L'Ottocento mise quasi un accento sulle immagini di questo mondo di cui è protagonista il contadino, ritratto mentre semina, o guida l'aratro, intento a zappare, per fare della fienagione, del raccolto delle messi e della vendemmia o del più romantico motivo pastorale e delle sue solitudini, delle immagini corali, sotto alti e vasti orizzonti. Ogni volta gli artisti ne hanno dato poi le loro interpretazioni: nei georgici motivi venati a volte di simbolismo come nelle più aspre note del realismo e del verismo: nel momento mistico di un Angelus con i contadini sui campi come nell'ora del loro Ritorno dai campi, di cui s'è fatto talora un'opera corale.

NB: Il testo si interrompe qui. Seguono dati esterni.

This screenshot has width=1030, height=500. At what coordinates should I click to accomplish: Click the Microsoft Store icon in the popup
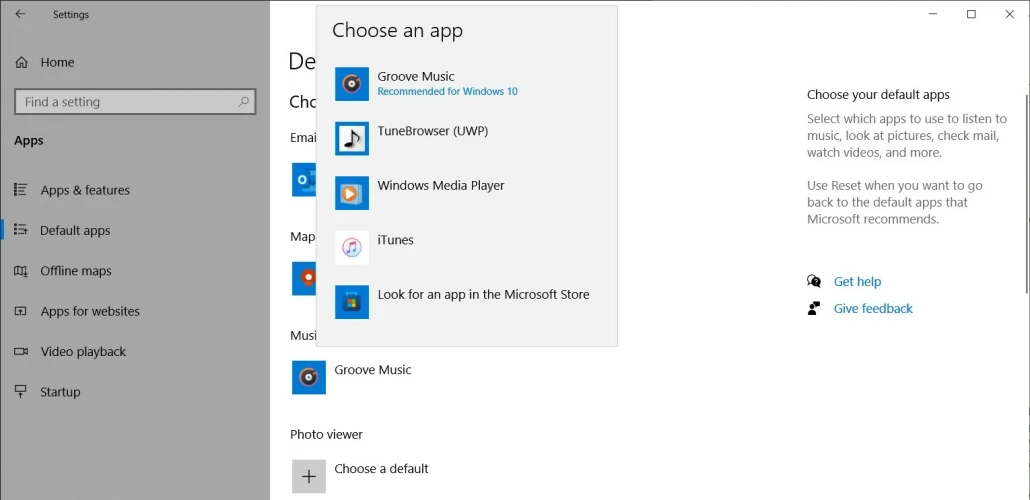[x=351, y=302]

Va da sé che le immagini di vita campestre si presentano con maggior insistenza nelle regioni dove l'agricoltura ha ruoli preminenti, se non determinanti: tali, in ogni caso, da mantener viva l'attenzione dei pittori per gli ambienti che ritraggono, e che talora conoscono molto bene in quanto vi hanno vissuto i giorni d'una loro infanzia stupita. Ci sono anche tra loro i poeti della montagna e gli stornellatori, gli evocatori di pascoli alpini, di acque scintillanti, di siepi controluce oltre le quali è l'infinito a farsi sentire: di qua, invece, la finitezza del mondo dell'uomo. Un mondo che, tutto sommato, nonostante tanti sforzi si sottrae alla sua volontà.
Ci si accorge allora del valore non più che contingente di certi episodi figurati che possono anche suggerire un titolo, ed è molto se, del quadro, questo ha davvero costituito il pretesto pittorico, ma pur sempre in una autentica prospettiva estetica. Così che non ci si meraviglierà se con il nuovo secolo il paesaggio agricolo, i suoi lavori, i suoi riti cederanno ancora una volta il passo ad altre immagini: altre realtà, altri miti (le città rissose, la velocità, gli spazi interstellari con le mille angosce e i veleni di cui si muore) premendo sulla coscienza degli artisti del nostro tempo.